England’s ‘over-prepared’ claim raises eyebrows
Jasper Bruce and Joel Gould |
Former England cricketers have questioned coach Brendon McCullum’s claim that the tourists trained too hard for the Gabba Test, which ended in a loss that leaves their Ashes hopes in tatters.
England’s training regime has been a point of focus this series, with only internal fixtures and no official practice match scheduled ahead of their first-Test loss in Perth.
Heading into the crucial pink-ball Test in Brisbane, Australia had played and won three day-night matches since England’s last one in 2023.
But the entire team from the loss in Perth opted to skip out on playing in a day-night tour match against the Prime Minister’s XI in Canberra and head straight to Brisbane.
The decision prompted questions as to whether five days of training and no match practice was the best preparation for a clash with the day-night masters.
As ‘Bazball’ architect McCullum saw it, England had the opposite issue.
“I actually felt like we over-prepared to be honest,” England’s coach said on Channel 7 after the eight-wicket loss.

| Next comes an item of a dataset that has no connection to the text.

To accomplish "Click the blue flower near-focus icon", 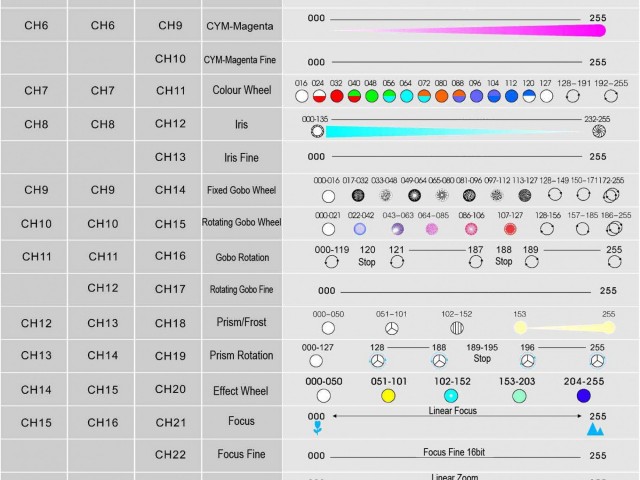I will (x=318, y=430).
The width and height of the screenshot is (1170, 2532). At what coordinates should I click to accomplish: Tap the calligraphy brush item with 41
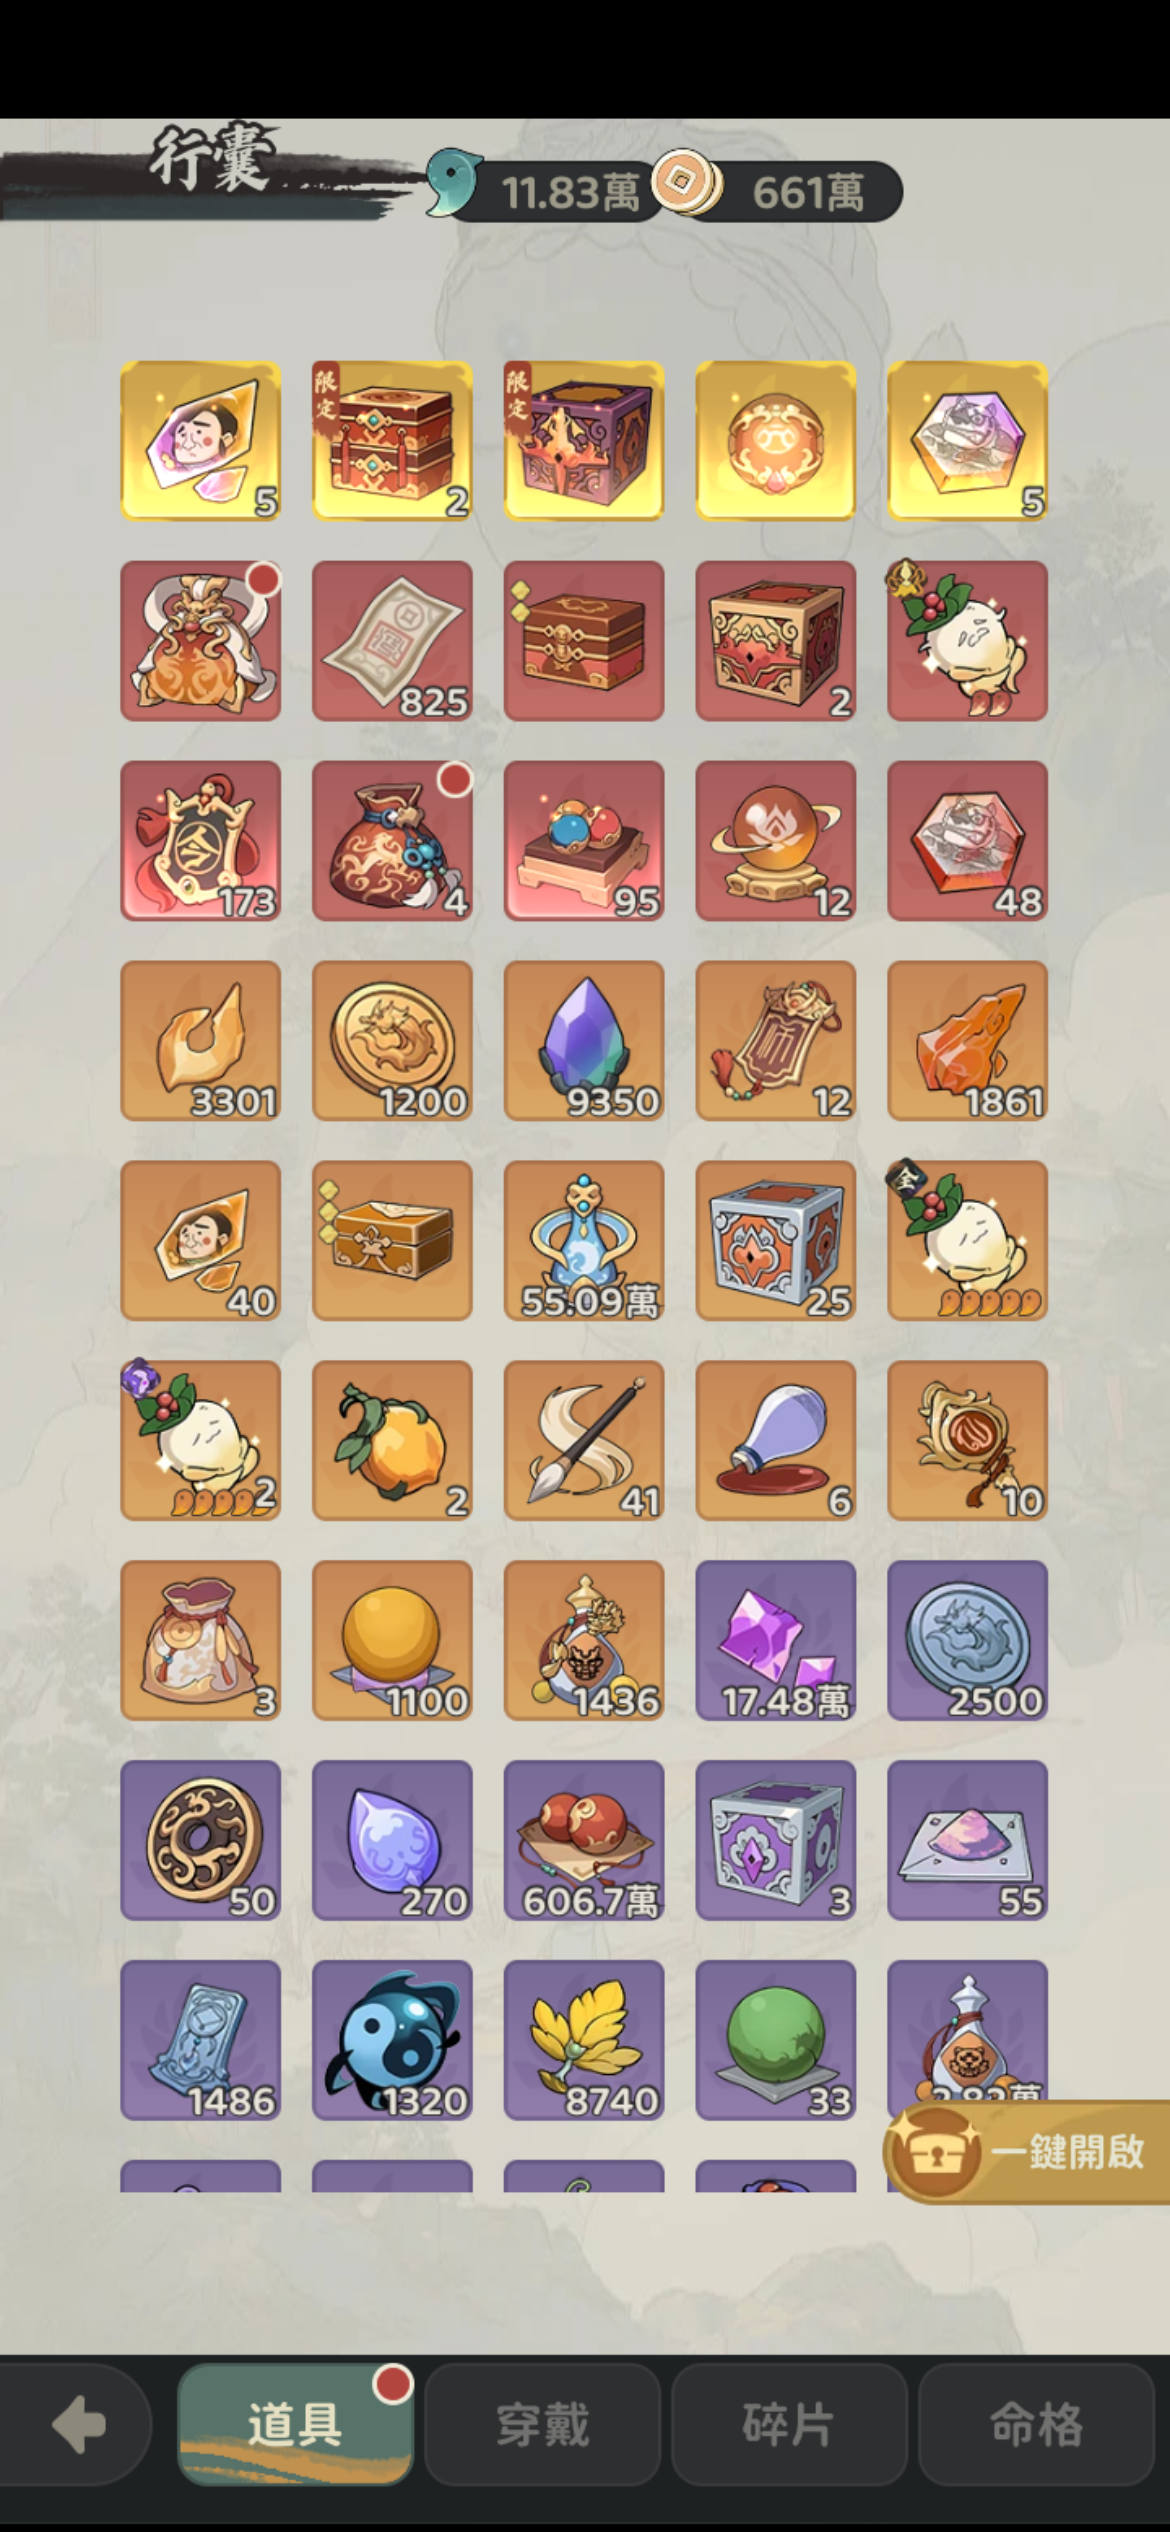[x=584, y=1440]
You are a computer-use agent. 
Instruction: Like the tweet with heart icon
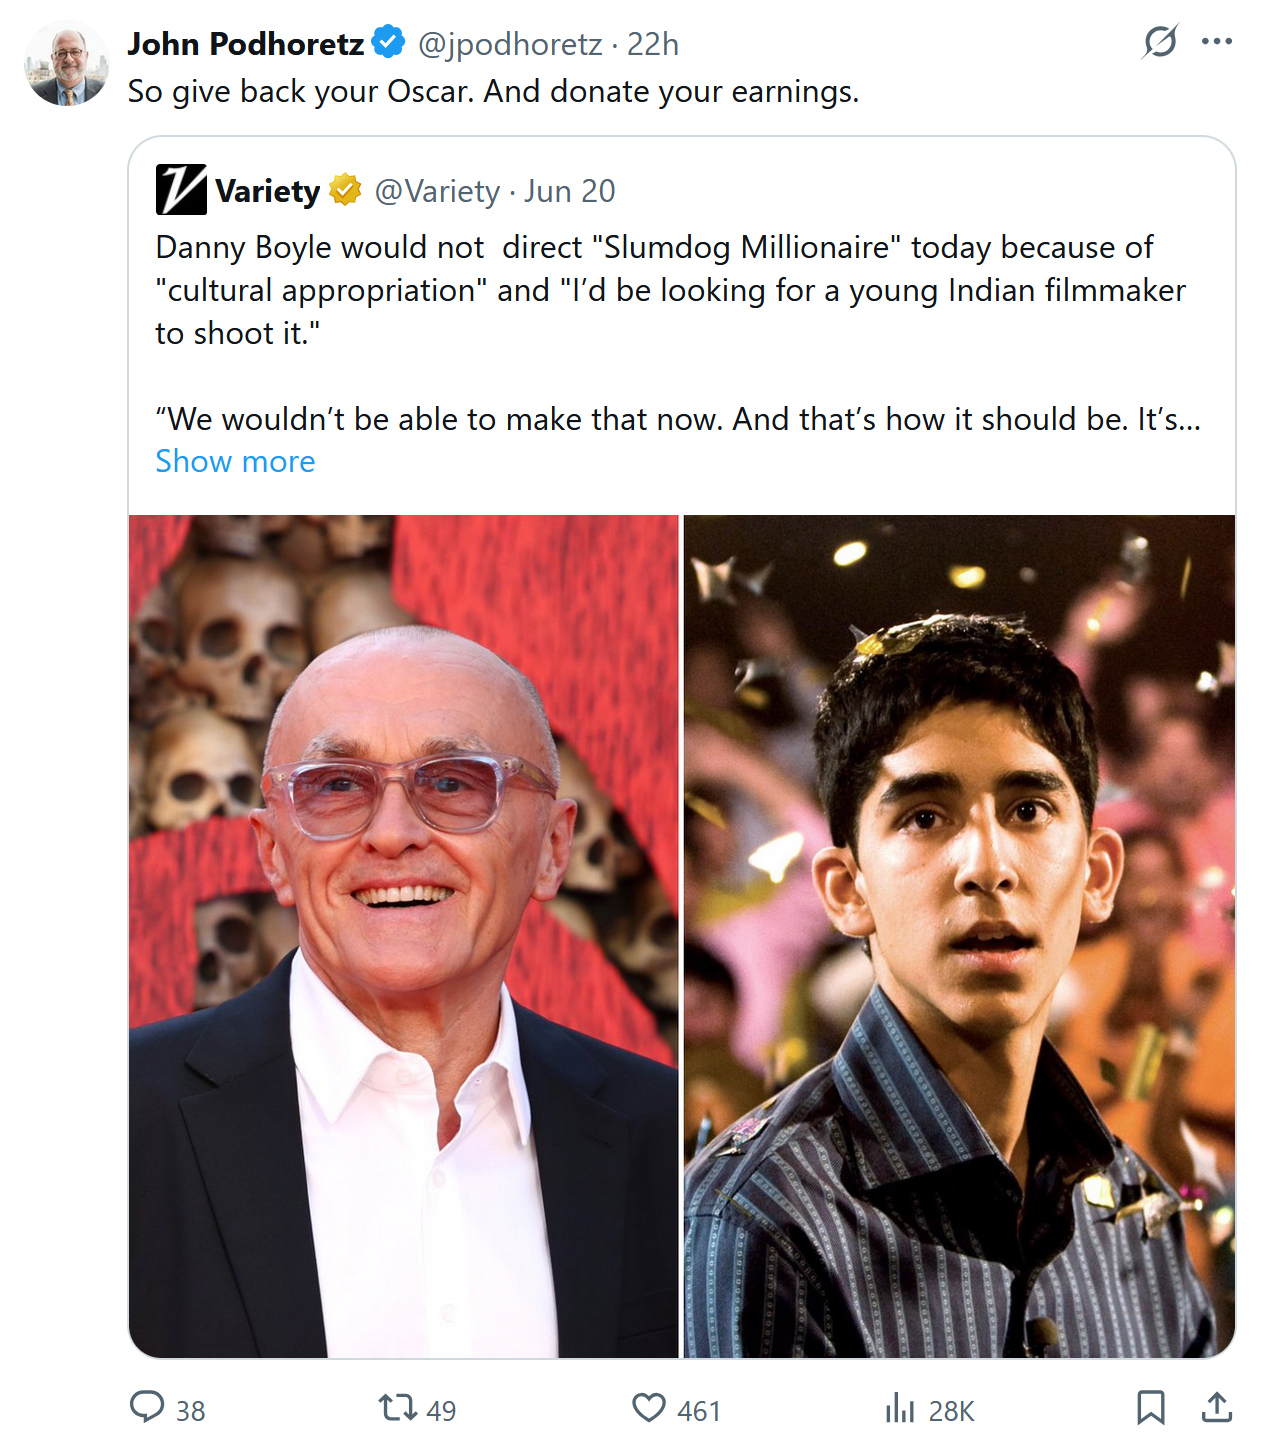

“I think sometimes when you’re in the heat of the battle, as we all know, sometimes the most important thing is to feel a bit fresh.”
Retired England cricketers Kevin Pietersen and Darren Gough, who played 162 Tests between them, were among those to question the claim on social media.
English Test legend Geoffrey Boycott, one of the side’s most outspoken critics after the loss in Perth, was similarly scathing of the Gabba effort.
“Brisbane was a horror show,” he wrote in UK newspaper The Telegraph.
“England talk the talk but can’t walk the walk. With this sort of batting and bowling they couldn’t win an egg cup, let alone the Ashes urn.”
England will have a chance to freshen up when they head to Noosa for a getaway before the third Test match that begins in Adelaide on December 17.
Paparazzi are set to be out in force trying to catch the tourists lounging around in the sun as their Ashes hopes hang by a thread.
Aside from the rebukes back home, the team received plenty of scrutiny from the Australian press this series when three players, including captain Ben Stokes, were photographed riding e-scooters without helmets.
Stokes said the Sunshine Coast sojourn would be a chance for a much-needed physical and mental break.
“We have been here four weeks and they have been pretty full on,” the allrounder said.
“It is so important when teams, when they do get an occasion or opportunity, go away as a team and put the pressures of this aside for a couple of days.”

Asked for his opinion on McCullum’s over-preparation comment, Stokes said England needed to prioritise training smarter, not harder.
“There is a great saying that I know: ‘Are you going to train to train or train to dominate?’,” Stokes said.
“There is a lot of training that you see going on where you are doing it for the sake of doing it and not achieving anything.
“On the back of the first Test match, when we desperately want something like we do, maybe you can fall into that ‘train to train’. I have been guilty of that myself. But I like to train to dominate.”